本判決の内容(抜粋)
- 最高裁昭和62年4月23日第一小法廷判決
- 遺言者の所有に属する特定の不動産が遺贈された場合には、目的不動産の所有権は遺言者の死亡により遺言がその効力を生ずるのと同時に受遺者に移転するのであるから、受遺者は、遺言執行者がある場合でも、所有権に基づく妨害排除として、右不動産について相続人又は第三者のためにされた無効な登記の抹消登記手続を求めることができるものと解するのが相当である(最高裁昭和二八年(オ)第九四三号同三〇年五月一〇日第三小法廷判決・民集九巻六号六五七頁参照)。これと同旨の見解に立って、被上告人らが本件訴えにつき原告適格を有するとした原審の判断は正当であり、原判決に所論の違法はない。所論引用の判例は、事案を異にし本件に適切でない。論旨は、採用することができない。
同第二について
民法一〇一二条一項が「遺言執行者は、相続財産の管理その他遺言の執行に必要な一切の行為をする権利義務を有する。」と規定し、また、同法一〇一三条が「遺言執行者がある場合には、相続人は、相続財産の処分その他遺言の執行を妨げるべき行為をすることができない。」と規定しているのは、遺言者の意思を尊重すべきものとし、遺言執行者をして遺言の公正な実現を図らせる目的に出たものであり、右のような法の趣旨からすると、相続人が、同法一〇一三条の規定に違反して、遺贈の目的不動産を第三者に譲渡し又はこれに第三者のため抵当権を設定してその登記をしたとしても、相続人の右処分行為は無効であり、受遺者は、遺贈による目的不動産の所有権取得を登記なくして右処分行為の相手方たる第三者に対抗することができるものと解するのが相当である(大審院昭和四年(オ)第一六九五号同五年六月一六日判決・民集九巻五五〇頁参照)。そして、前示のような法の趣旨に照らすと、同条にいう「遺言執行者がある場合」とは、遺言執行者として指定された者が就職を承諾する前をも含むものと解するのが相当であるから、相続人による処分行為が遺言執行者として指定された者の就職の承諾前にされた場合であっても、右行為はその効力を生ずるに由ないものというべきである。これと同旨の原審の判断は正当であり、原判決に所論の違法はない。論旨は、採用することができない。
前提知識と簡単な解説
遺贈について
遺言者は、包括又は特定の名義で、その財産の全部又は一部を処分することができます(民法964条)。特定名義の遺贈は、遺産中の指定された特定の財産を目的とするものであり、「特定遺贈」といいます。

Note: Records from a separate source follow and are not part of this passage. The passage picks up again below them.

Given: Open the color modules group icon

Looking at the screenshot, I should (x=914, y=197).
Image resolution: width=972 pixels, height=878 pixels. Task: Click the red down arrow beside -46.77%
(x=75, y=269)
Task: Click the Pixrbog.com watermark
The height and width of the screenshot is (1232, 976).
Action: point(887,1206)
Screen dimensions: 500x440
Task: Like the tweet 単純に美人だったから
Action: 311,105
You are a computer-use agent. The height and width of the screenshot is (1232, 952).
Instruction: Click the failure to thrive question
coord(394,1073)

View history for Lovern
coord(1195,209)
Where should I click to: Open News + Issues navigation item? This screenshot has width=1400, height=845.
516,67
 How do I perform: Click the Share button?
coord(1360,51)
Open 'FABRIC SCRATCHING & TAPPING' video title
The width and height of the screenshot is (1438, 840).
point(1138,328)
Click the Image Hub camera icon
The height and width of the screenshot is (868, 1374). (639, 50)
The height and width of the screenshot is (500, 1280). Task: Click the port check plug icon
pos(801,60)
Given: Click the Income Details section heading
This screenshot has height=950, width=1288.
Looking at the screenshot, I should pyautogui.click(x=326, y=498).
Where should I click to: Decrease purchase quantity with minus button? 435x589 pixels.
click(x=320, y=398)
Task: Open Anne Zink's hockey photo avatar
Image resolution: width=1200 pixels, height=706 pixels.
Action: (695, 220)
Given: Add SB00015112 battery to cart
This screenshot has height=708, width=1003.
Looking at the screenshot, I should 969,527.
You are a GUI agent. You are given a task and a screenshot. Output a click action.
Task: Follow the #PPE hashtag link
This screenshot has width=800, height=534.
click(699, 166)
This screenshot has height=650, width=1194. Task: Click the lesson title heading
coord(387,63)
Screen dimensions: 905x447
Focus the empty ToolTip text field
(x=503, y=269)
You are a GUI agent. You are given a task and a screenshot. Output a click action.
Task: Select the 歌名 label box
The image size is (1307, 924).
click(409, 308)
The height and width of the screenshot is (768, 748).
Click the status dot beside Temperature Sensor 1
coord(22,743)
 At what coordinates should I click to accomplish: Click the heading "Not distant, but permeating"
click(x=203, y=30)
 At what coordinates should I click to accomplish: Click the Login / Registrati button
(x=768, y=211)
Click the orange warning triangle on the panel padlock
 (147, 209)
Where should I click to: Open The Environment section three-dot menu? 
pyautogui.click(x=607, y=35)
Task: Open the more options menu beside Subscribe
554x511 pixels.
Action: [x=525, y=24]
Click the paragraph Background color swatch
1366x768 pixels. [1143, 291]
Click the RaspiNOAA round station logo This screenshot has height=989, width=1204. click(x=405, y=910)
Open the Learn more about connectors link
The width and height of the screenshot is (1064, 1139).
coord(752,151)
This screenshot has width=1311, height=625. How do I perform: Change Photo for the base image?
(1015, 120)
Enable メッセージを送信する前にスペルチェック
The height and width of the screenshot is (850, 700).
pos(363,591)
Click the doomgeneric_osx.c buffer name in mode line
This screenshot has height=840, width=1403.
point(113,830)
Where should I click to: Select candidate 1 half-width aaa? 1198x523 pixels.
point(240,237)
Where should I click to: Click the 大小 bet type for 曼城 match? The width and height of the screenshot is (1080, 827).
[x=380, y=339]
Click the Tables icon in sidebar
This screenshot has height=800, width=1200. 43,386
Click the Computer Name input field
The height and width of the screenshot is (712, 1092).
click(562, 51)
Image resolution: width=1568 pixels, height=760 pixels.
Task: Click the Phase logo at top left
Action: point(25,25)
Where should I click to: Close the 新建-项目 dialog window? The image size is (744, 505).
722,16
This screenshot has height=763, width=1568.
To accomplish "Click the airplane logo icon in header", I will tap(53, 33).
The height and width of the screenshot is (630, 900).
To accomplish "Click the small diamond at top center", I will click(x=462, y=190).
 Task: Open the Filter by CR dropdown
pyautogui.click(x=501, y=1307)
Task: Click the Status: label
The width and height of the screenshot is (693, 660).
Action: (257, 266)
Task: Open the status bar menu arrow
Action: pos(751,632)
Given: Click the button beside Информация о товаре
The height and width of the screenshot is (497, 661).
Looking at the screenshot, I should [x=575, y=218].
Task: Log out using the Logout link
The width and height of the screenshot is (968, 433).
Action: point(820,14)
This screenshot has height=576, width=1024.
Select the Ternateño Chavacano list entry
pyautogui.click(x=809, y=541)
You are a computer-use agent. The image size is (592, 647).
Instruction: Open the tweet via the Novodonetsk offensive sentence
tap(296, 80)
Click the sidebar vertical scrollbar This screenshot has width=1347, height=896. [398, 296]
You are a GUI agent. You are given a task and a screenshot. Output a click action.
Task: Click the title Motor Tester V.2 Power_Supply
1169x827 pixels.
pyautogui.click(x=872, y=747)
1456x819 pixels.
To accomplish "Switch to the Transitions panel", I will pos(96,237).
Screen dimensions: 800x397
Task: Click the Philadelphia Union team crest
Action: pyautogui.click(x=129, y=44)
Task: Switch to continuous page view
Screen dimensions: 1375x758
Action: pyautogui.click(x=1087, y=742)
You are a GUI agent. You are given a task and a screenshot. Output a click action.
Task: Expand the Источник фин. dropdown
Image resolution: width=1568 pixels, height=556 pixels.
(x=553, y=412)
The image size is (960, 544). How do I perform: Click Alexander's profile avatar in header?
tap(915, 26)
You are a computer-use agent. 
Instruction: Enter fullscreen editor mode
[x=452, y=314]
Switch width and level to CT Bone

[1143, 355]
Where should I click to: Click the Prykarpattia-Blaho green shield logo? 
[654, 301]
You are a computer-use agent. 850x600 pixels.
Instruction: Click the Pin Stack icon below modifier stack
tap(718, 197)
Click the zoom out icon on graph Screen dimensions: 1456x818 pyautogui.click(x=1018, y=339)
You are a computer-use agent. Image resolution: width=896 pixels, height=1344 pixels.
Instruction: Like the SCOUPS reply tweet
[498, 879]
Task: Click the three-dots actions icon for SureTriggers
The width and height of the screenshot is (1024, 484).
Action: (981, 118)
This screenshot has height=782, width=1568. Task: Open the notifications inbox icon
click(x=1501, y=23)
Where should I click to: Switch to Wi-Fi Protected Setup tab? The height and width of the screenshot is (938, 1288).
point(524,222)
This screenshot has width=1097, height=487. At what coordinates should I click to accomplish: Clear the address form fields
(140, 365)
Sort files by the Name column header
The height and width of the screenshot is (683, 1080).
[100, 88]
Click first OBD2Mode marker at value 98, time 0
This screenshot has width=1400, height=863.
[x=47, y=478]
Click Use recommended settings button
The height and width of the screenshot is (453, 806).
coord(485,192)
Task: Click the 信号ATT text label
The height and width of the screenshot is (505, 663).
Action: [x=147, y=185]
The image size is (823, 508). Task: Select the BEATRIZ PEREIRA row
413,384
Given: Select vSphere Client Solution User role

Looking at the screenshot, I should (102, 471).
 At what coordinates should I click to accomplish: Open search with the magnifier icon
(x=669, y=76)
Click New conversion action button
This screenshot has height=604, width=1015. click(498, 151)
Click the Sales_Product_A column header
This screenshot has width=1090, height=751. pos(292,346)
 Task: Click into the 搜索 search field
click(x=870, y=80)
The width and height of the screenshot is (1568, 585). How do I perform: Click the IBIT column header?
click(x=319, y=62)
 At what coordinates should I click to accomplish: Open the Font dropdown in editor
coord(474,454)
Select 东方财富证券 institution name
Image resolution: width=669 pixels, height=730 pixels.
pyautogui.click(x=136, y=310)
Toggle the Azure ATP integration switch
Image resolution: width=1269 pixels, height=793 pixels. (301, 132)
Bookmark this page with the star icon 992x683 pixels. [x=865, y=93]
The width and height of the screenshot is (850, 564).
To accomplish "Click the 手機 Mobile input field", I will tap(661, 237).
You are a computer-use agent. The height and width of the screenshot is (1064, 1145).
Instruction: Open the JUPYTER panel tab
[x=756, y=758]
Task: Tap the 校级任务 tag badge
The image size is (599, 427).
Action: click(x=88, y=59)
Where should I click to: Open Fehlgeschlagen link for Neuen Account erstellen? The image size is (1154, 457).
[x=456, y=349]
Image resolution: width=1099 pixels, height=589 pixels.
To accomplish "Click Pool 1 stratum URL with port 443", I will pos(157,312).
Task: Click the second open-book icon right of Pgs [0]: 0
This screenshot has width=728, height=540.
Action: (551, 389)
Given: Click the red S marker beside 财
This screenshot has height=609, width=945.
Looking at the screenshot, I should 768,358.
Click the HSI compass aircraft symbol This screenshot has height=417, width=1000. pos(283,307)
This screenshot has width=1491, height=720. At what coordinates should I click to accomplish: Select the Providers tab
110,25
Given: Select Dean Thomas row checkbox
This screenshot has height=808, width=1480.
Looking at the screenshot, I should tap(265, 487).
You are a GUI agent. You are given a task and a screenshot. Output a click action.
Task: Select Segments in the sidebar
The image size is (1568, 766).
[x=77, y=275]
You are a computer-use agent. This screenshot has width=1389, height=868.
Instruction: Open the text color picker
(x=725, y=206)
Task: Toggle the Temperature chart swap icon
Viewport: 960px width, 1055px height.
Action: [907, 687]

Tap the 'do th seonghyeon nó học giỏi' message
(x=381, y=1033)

遺言は遺言者の死亡の時からその効力を生じ(民法985条1項)、特定遺贈の目的たる財産は物権的効力を生じ直接に受遺者に移転しますが(大審院大正5年11月8日判決)、不動産の遺贈については、登記をもって物権変動の対抗要件とする(民法177条)と解されています(最高裁昭和39年3月6日第二小法廷判決)。
遺言執行者の権利義務
遺言執行者がある場合、遺言執行者は、相続財産の管理その他遺言の執行に必要な一切の行為をする権利義務を有し(民法1012条1項)、一方で、相続人は、相続財産の処分その他遺言の執行を妨げるべき行為をすることができません(民法1013条1項)。
本判決の意義
(1) 民法1013条に違反してされた相続人の処分行為の効力
遺言執行者がある場合に、相続人が相続財産を処分した場合の効力については、学説上は見解が分かれていましたが、大審院判例は、絶対的に無効であると判示していました(大審院昭和5年6月16日判決)。
本判決は、民法1012条及び民法1013条の趣旨を「遺言者の意思を尊重すべきものとし、遺言執行者をして遺言の公正な実現を図らせる目的に出たもの」と解した上、「処分行為は無効」と判示し、大審院判例の立場を踏襲することを明らかにしています。
(2) 遺言執行者の就職承諾前も「遺言執行者がある場合」に当たるか
一般的な学説においても、遺言者の意図は、相続人以外の者に遺言を執行させる意図であると考えられることから、就職承諾前においても、相続人は相続財産の処分行為をすることができないと解されていました(小山或男『註解相続法』)。
本判決も、「遺言執行者として指定された者が就職を承諾する前をも含むものと解する」と判示しています。
(3)受遺者の第三者に対する権利行使
遺言執行者がある場合に、受遺者自身が、第三者のためにされた無効な登記の抹消登記手続を求めることができるかどうかが、遺言執行者の権限(民法1012条)との関係で問題となります。
この点について、本判決は、「受遺者は、遺言執行者がある場合でも、所有権に基づく妨害排除として、右不動産について相続人又は第三者のためにされた無効な登記の抹消登記手続を求めることができる」と判示しました。
追記:平成30年民法(相続関係)改正について
平成30年民法(相続関係)改正により、遺言の執行を妨げるべき行為については、原則として行為を無効とした上で、善意の第三者を保護することとされました(民法1013条の解説を参照)。